Machine Learning

Introduction to Machine Learning (ML) Concepts

Machine Learning (sometimes also called AI) is a collection of methods and models that can be used to discover information, patterns, and associations, and/or can model, classify, and predict.

ML methods can be supervised, unsupervised, semi-supervised, and reinforcement.

Supervised Methods:

Train models using data that has known labels or categories.

Example: Supervised methods use data that is labeled. Ths means that each row of data (or image etc. if working with other data formats) is KNOWN and part of a known group or class. For example, you might have data about movie reviews where each review is already known to be “positive”, “negative”, or “medium”.

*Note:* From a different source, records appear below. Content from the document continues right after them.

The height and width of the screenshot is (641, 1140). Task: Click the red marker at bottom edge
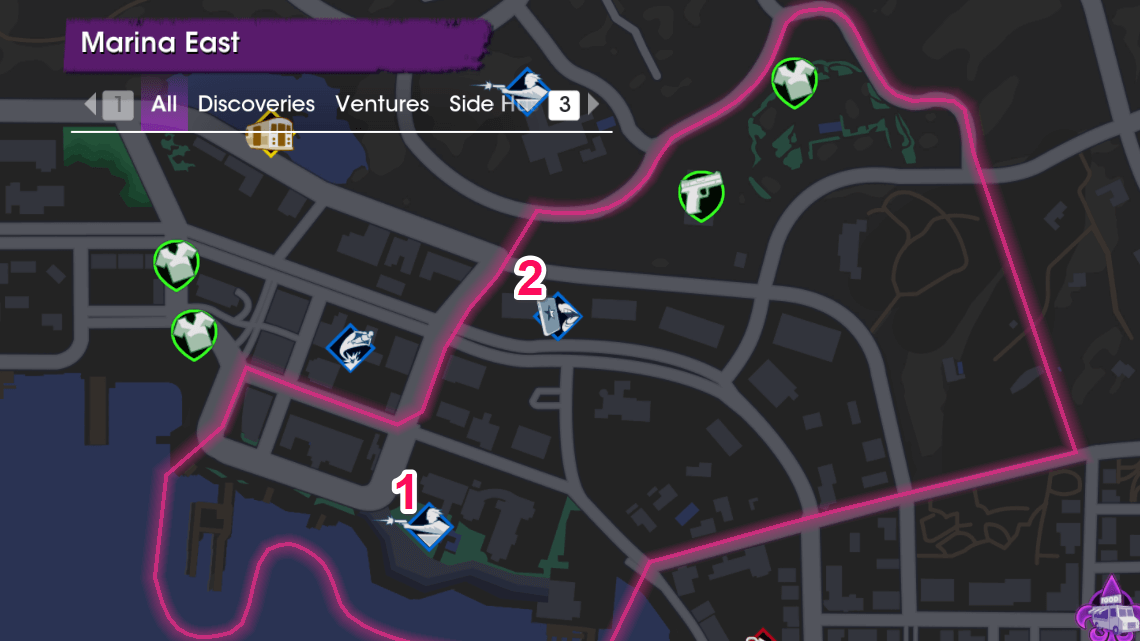[x=760, y=635]
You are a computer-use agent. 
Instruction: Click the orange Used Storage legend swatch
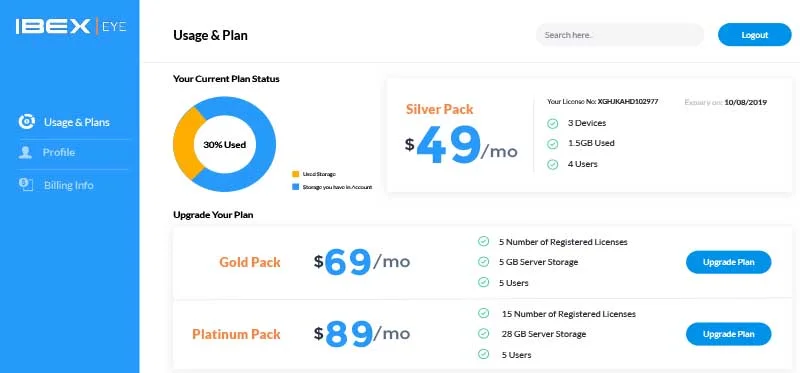tap(295, 174)
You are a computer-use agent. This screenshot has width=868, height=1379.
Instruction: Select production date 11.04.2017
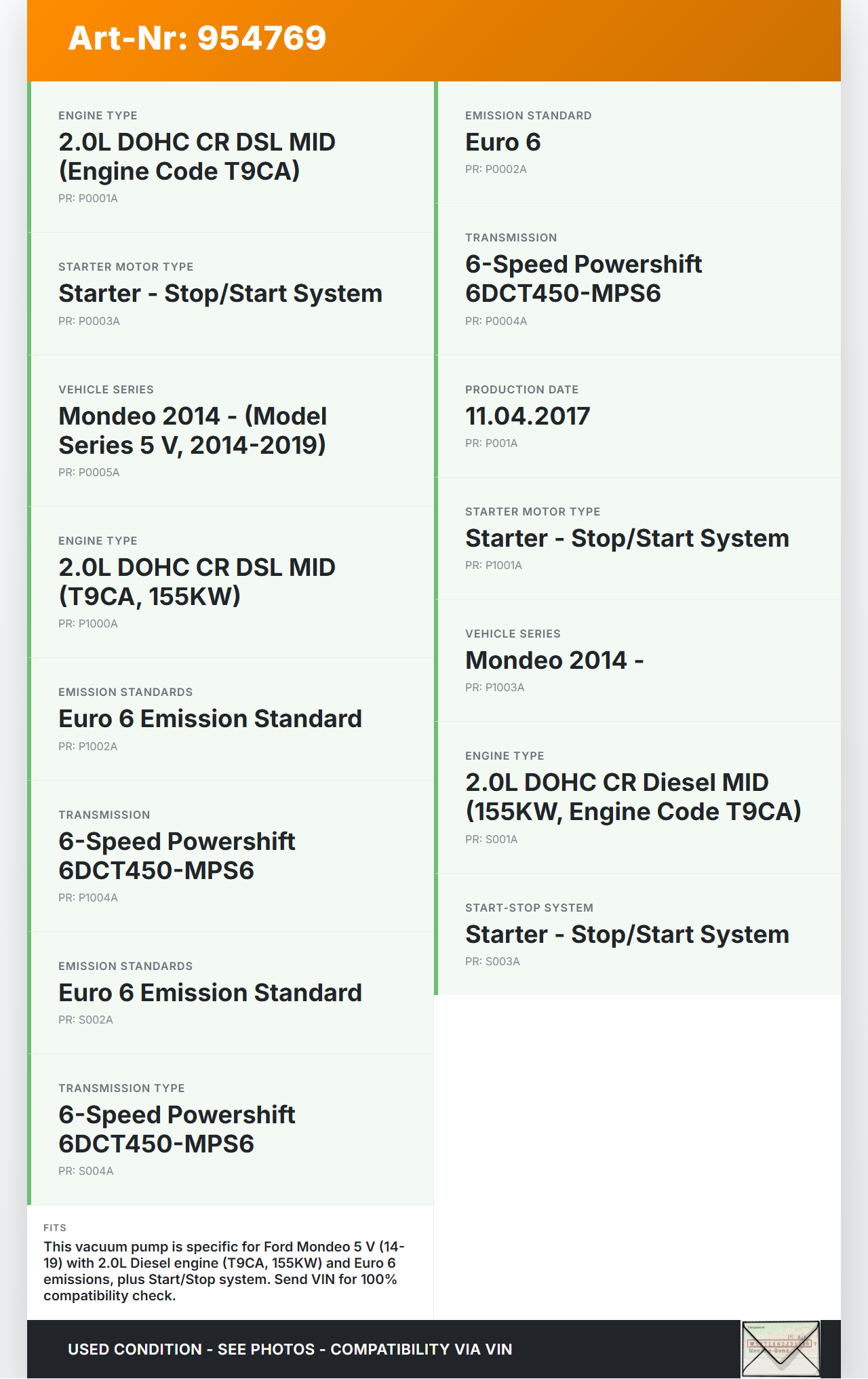click(528, 416)
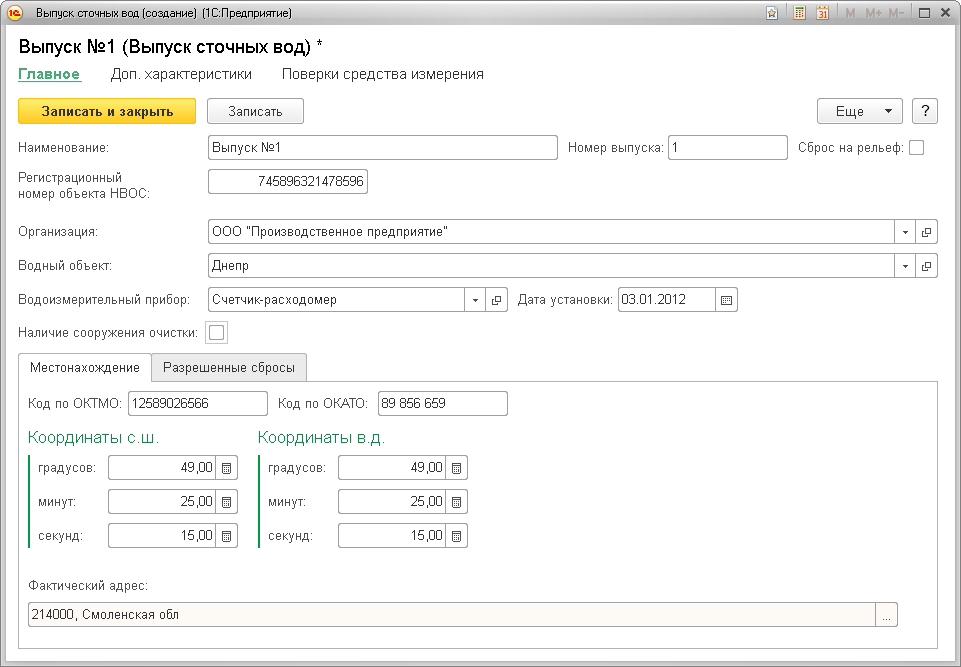Open the Водный объект record with its open icon
The height and width of the screenshot is (667, 961).
pyautogui.click(x=926, y=266)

With labeled data, models can be TRAINED to find the patterns that are most likely to result in one of the given labels. For example, the text in a positive movie review is likely to contain “happy” words like “good”, “great”, “loved”, etc. There are many examples of this and supervised methods seek to LEARN how to classify and predict data into a known category. Examples are Naive Bayes, Regression, Decision Trees, SVMs, etc.


Unsupervised Methods:

Use unlabeled data to discover pattern, categories, and/or associations.

Examples:

Unsupervised methods use data for which the structure, labels, and/or categories of the data are unknown. Clustering is a common unsupervised method that uses distance or similar measures/metrics to group (cluster) data rows (vectors) into clusters. Each cluster contains data rows that are similar to each other and distant from the data rows in other clusters.

Deep Learning using Neural Networks to discover patterns or information in data that is not labeled or structured.


Semi-supervised Methods:

Use a small amount of labeled data to attempt to label (and then use for modeling) larger datasets.

Sometimes, data is not labeled but we want to use it to train a model. Other times, we have a little bit of labeled data, but most is unlabeled. For example, suppose you download all the text for 1 million political Tweets. However, you do not know if the Tweet is a Republican, Democratic, or Independent tint or view.

By Hand: You can read each Tweet, and label it as R, D, or I. However, you do not wish to do this 1 million times :). So, instead, you do it, say, 100 times. Now you have some labeled data and a lot more unlabeled data. You then use the labeled data to start to build the model.

Within this area is also self-supervised and self-training, etc.


Reinforcement Methods: Use feedback or a reward system (positive and/or negative) in training and discovery.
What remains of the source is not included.